En matière de refus de renouvellement de titre de séjour, l’urgence est présumée. Si la préfète de l'Isère fait valoir que cette présomption devrait être écartée, en l’espèce, au motif que Mme B... dispose désormais d’une attestation de prolongation d’instruction valable jusqu’au 1er juin 2026 et qu’elle est convoquée en préfecture le 29 avril 2026 pour une prise d’empreintes digitales, ces circonstances ne sont pas de nature à s’opposer à ce que la condition d’urgence soit regardée comme étant remplie.

En l’état de l’instruction, les moyens tirés du défaut d’examen particulier de la demande, d’une violation de l’article 8 de la convention européenne de sauvegarde des droits de l'homme et des libertés fondamentales et de l’existence d’une erreur manifeste d'appréciation sont propres à créer un doute sérieux quant à la légalité de la décision attaquée.

Dans ces conditions, il y a lieu d’ordonner la suspension de l’exécution de la décision refusant à Mme B... le renouvellement de son titre de séjour.

Sur les conclusions à fin d'injonction :

Compte tenu des motifs de la suspension d’exécution qui vient d’être prononcée, la présente décision implique nécessairement qu’une carte de résident soit délivrée à Mme B... à titre provisoire. Cette mesure d’exécution doit donc être prescrite, assortie d’un délai d’exécution de deux mois à compter de la notification de l’ordonnance et d’une astreinte de 100 euros par jour de retard.

Sur les frais d'instance :

Il y a lieu, dans les circonstances de l’espèce, de mettre à la charge de l’Etat une somme de 1 000 euros à verser à Mme B... au titre de l'article L. 761-1 du code de justice administrative.




p

O R D O N N E


Article 1er :
L’exécution de la décision refusant à Mme B... le renouvellement de son titre de séjour est suspendue.

Article 2 :
Il est enjoint à la préfète de l'Isère de délivrer à Mme B... une carte de résident qui aura une valeur provisoire jusqu’à ce qu’il ait été statué sur la requête au fond n° 2601843 dans un délai de deux mois à compter de la notification de la présente ordonnance et sous astreinte de 100 euros par jour de retard.

Article 3 :
L’Etat versera à Mme B... une somme de 1 000 euros au titre de l'article L. 761-1 du code de justice administrative.

Article 4 :
La présente ordonnance sera notifiée à Mme E... B... née A... et au ministre de l’intérieur.
Copie en sera adressée à la préfète de l'Isère.

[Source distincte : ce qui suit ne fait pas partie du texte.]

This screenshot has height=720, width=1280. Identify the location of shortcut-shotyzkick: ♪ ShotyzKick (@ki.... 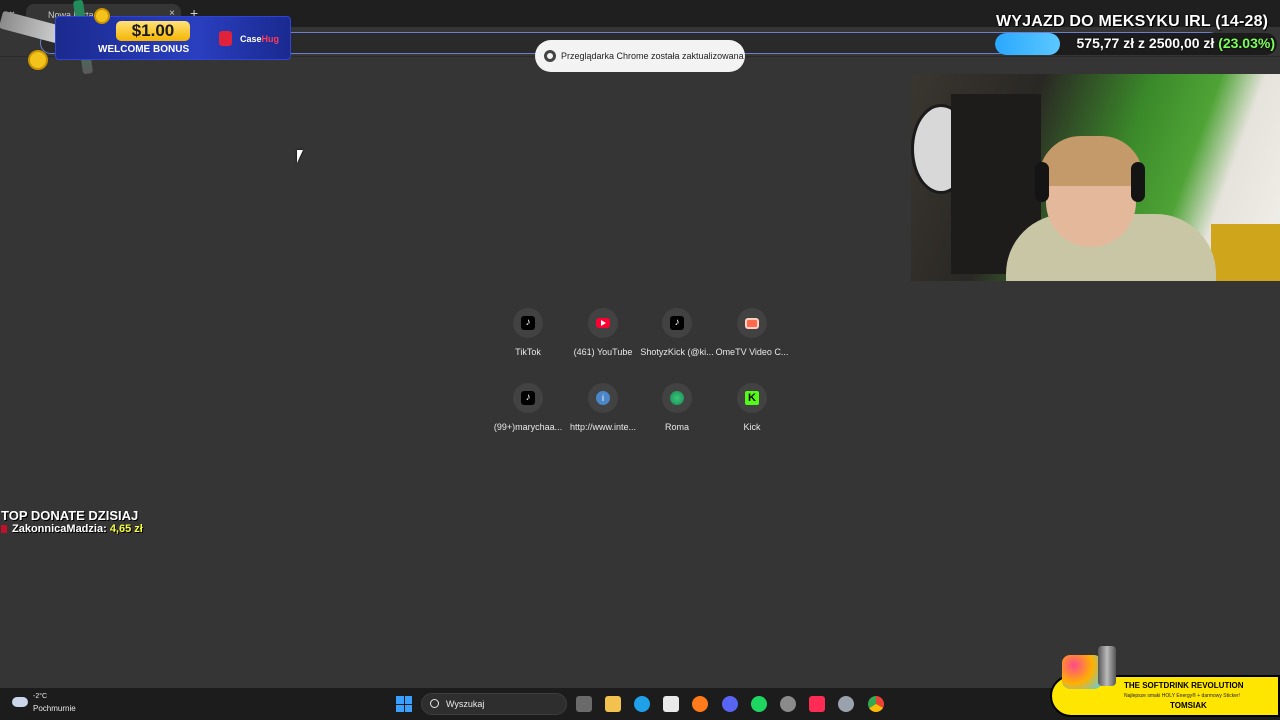
(677, 332).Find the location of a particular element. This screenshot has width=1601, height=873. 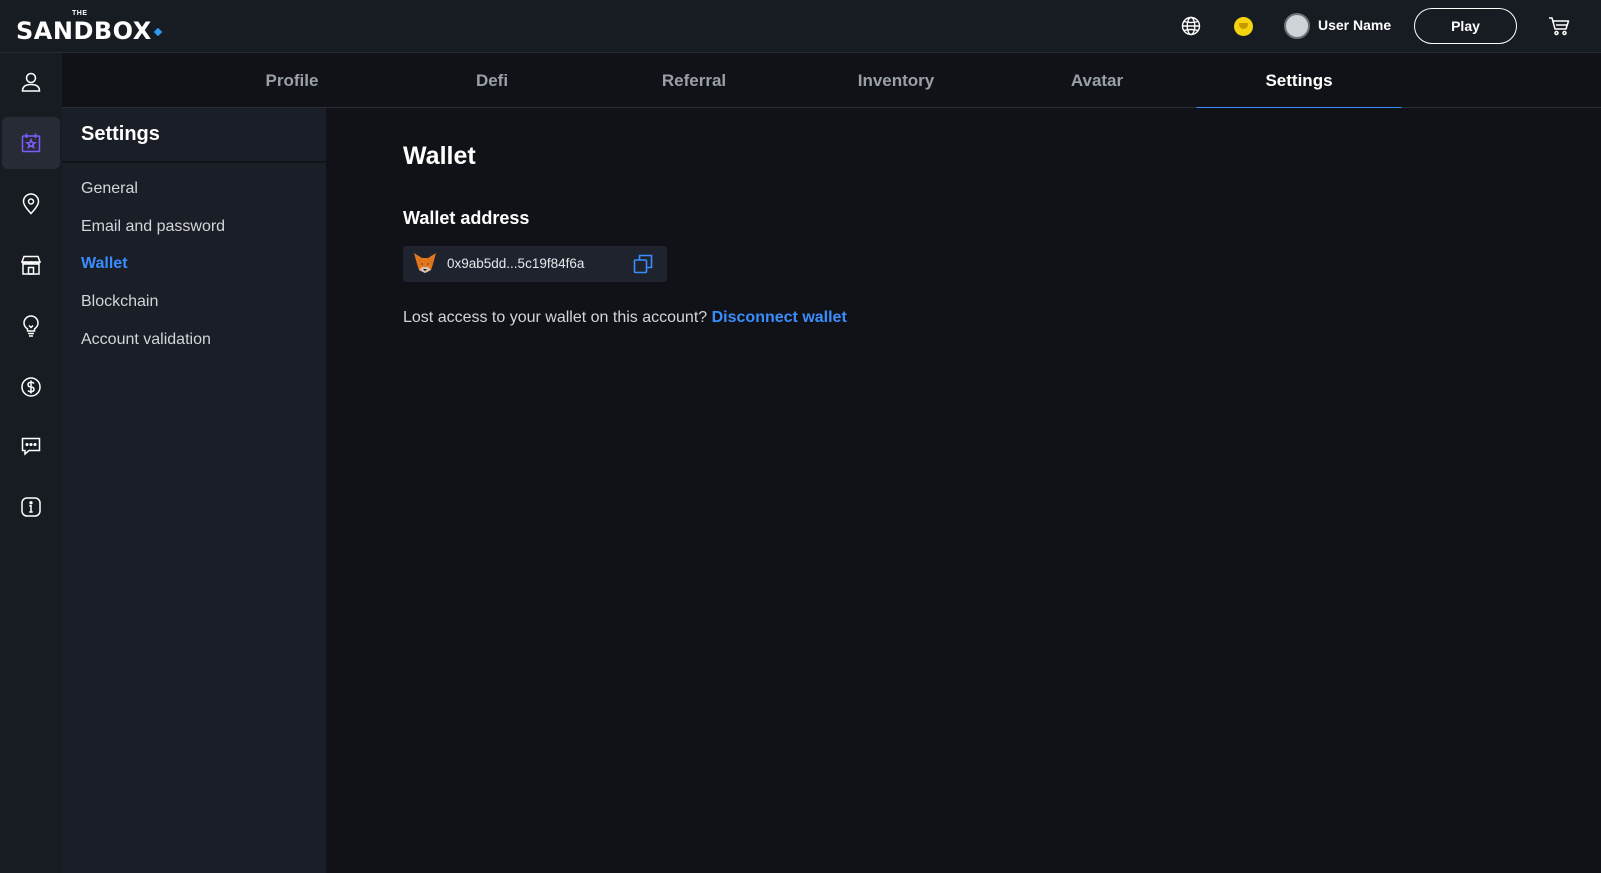

metamask-fox-icon is located at coordinates (425, 263).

Fait à Grenoble, le 12 mars 2026.




Le juge des référés,

C. C...
Le greffier,

M. D...



La République mande et ordonne au ministre de l’intérieur en ce qui le concerne ou à tous commissaires de justice à ce requis en ce qui concerne les voies de droit commun, contre les parties privées, de pourvoir à l'exécution de la présente décision.